We're asked to prove

\(\displaystyle \begin{align*}ab+bc+ca &\ge 4\sqrt{3}\frac{\sqrt{(a+b+c)(a+b-c)(b+c-a)(c+a-b)}}{4}\\&=\sqrt{3(a+b+c)(a+b-c)(b+c-a)(c+a-b)}\end{align*}\)

After the substitution, expansion and simplification, we see that we need to prove:

\(\displaystyle (x+y)(x+z)+(x+y)(x+z)+(x+y)(x+z)\ge 4\sqrt{3xyz(x+y+z)}\)

\(\displaystyle x^2+y^2+z^2+3xy+3yz+3zx\ge 4\sqrt{3xyz(x+y+z)}\)

But since \(\displaystyle x^2+y^2+z^2\ge xy+yz+zx\) (from the Rearrangement or AM-GM inequality), we have:

\(\displaystyle x^2+y^2+z^2+3xy+3yz+3zx\ge xy+yz+zx+3xy+3yz+3zx=4xy+4yz+4zx\)
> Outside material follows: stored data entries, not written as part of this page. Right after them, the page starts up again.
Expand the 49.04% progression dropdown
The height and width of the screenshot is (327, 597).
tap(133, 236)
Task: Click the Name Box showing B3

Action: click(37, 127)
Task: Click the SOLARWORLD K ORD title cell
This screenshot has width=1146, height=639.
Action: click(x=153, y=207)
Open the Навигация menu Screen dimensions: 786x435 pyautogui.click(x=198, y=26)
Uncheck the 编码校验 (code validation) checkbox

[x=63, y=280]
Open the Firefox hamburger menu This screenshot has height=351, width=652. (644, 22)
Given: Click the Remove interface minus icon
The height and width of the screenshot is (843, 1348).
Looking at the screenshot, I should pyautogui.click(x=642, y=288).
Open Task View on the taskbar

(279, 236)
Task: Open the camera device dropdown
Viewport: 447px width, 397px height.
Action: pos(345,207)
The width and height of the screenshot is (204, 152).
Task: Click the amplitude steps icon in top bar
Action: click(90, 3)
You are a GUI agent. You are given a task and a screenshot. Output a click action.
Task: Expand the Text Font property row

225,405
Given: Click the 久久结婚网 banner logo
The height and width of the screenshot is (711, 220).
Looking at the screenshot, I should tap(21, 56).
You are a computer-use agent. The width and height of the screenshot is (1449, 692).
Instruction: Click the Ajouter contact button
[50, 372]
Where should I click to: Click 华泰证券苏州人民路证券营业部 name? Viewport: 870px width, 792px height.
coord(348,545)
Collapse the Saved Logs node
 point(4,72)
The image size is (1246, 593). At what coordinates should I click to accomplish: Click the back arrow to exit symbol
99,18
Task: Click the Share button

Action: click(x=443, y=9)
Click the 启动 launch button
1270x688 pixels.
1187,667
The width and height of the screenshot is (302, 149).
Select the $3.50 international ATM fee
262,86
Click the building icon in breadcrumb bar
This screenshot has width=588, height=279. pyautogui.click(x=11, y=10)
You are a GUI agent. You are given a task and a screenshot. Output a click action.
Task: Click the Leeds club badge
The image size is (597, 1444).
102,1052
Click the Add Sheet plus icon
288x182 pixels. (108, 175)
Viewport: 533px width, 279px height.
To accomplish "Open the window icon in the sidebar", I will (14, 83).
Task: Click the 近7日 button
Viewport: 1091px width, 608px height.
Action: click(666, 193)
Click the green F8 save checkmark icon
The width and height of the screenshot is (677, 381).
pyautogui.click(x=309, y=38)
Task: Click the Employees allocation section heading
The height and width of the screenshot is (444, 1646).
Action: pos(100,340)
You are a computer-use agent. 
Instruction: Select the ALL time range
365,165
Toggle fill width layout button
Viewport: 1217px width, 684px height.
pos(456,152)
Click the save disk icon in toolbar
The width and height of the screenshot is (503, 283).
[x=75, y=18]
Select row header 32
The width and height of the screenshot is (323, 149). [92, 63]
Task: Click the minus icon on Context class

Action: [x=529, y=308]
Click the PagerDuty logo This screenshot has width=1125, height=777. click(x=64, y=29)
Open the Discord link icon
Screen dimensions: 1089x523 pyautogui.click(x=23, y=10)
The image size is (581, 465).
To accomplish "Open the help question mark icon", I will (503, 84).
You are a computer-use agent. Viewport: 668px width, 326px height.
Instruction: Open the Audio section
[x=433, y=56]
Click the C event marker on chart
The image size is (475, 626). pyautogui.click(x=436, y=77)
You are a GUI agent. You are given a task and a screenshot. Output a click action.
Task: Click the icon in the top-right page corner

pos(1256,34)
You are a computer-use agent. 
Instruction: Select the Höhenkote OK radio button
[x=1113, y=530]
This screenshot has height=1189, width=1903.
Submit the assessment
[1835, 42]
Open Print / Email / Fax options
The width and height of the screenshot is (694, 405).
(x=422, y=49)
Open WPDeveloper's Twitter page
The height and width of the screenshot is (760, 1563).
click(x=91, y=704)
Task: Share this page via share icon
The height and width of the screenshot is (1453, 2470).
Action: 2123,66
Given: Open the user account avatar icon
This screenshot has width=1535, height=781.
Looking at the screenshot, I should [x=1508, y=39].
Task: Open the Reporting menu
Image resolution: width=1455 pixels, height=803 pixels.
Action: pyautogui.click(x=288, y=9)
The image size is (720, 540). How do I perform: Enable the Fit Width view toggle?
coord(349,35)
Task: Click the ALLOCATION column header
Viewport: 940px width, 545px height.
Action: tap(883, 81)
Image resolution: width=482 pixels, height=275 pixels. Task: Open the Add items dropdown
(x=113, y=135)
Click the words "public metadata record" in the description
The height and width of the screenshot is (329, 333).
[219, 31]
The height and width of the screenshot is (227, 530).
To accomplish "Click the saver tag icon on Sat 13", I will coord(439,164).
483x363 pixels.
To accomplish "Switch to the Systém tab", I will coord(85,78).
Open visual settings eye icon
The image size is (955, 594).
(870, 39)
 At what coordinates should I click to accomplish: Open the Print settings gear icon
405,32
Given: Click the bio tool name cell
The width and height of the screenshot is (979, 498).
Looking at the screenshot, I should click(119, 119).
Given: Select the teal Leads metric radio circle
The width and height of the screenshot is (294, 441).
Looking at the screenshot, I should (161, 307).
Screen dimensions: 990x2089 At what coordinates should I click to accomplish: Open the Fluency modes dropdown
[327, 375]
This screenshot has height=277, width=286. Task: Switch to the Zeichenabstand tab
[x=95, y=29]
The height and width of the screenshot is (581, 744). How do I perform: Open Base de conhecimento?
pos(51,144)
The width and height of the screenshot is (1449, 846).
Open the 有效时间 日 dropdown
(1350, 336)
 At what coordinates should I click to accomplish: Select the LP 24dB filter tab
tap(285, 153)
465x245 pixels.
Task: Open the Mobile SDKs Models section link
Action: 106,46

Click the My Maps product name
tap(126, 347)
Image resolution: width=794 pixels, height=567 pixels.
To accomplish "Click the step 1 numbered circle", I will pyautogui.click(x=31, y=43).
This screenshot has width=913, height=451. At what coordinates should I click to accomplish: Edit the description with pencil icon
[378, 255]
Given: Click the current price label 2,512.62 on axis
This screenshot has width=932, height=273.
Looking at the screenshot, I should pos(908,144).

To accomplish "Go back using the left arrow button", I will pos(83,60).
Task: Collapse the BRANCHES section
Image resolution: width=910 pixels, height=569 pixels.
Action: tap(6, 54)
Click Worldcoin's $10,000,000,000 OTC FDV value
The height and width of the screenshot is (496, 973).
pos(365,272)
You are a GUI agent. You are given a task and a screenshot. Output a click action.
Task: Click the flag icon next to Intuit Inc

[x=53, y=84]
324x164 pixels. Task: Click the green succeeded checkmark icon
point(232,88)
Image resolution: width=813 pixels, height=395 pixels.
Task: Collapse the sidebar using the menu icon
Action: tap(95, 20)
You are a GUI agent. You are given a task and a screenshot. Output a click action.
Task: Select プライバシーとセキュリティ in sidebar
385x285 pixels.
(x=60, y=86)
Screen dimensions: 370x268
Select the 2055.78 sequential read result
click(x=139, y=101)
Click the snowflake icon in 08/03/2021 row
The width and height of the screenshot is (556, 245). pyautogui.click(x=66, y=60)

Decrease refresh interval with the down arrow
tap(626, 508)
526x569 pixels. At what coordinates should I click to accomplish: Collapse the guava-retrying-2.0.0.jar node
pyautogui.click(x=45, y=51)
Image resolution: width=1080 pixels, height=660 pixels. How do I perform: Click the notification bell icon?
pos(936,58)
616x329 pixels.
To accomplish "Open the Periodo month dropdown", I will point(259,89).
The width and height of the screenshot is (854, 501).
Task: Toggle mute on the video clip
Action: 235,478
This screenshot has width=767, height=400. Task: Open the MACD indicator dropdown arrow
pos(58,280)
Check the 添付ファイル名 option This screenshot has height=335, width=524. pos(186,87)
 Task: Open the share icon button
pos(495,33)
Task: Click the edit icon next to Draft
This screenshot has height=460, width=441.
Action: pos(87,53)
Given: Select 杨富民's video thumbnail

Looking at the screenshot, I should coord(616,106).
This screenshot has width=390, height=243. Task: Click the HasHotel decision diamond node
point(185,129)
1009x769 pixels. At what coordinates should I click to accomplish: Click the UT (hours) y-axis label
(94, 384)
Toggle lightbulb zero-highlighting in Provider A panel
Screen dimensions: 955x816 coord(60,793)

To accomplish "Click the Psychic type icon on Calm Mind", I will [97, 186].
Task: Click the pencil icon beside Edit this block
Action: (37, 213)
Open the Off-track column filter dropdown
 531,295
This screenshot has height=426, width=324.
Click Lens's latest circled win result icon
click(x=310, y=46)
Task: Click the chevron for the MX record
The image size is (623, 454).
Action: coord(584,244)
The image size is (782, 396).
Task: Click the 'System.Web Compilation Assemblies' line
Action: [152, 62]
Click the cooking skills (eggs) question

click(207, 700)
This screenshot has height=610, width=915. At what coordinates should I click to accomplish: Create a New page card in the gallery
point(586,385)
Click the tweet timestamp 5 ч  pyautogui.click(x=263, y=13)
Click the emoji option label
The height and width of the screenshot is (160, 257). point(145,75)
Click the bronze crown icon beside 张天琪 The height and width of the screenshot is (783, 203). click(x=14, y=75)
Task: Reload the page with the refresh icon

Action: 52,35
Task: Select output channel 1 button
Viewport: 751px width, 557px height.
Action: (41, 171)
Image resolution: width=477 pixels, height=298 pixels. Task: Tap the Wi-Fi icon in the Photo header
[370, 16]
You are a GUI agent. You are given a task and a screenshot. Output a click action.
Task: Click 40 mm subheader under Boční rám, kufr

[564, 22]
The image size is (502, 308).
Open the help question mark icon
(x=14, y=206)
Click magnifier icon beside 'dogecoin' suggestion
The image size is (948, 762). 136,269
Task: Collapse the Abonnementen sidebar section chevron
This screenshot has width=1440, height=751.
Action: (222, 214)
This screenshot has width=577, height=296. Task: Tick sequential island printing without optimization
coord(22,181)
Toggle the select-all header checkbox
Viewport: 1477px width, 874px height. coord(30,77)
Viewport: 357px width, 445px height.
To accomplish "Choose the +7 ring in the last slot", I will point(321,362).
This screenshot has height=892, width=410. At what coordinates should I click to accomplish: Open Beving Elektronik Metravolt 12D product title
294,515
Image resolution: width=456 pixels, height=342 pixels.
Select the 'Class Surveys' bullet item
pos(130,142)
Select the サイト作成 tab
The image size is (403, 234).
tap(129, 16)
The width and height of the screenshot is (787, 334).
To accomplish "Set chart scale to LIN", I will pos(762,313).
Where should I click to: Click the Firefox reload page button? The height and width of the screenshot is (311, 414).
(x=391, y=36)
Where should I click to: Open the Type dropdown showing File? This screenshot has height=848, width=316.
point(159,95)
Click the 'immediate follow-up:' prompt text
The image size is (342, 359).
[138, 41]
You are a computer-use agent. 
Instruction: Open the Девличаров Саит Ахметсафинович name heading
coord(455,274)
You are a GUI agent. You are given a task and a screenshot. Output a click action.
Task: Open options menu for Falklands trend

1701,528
I will leave it to you to prove why \(\displaystyle 4xy+4yz+4zx \ge 4\sqrt{3xyz(x+y+z)}\) must hold, and please take note that my proposed solution isn't the only way to tackle the problem.(Smile)

 

[Evgeny.Makarov]

This problem is discussed (with solution) in the following book.

R.B. Manfrino, J.A.G. Ortega, R.V. Delgado. Inequalities: A Mathematical Olympiad Approach. 2009. p. 74, exercise 2.53.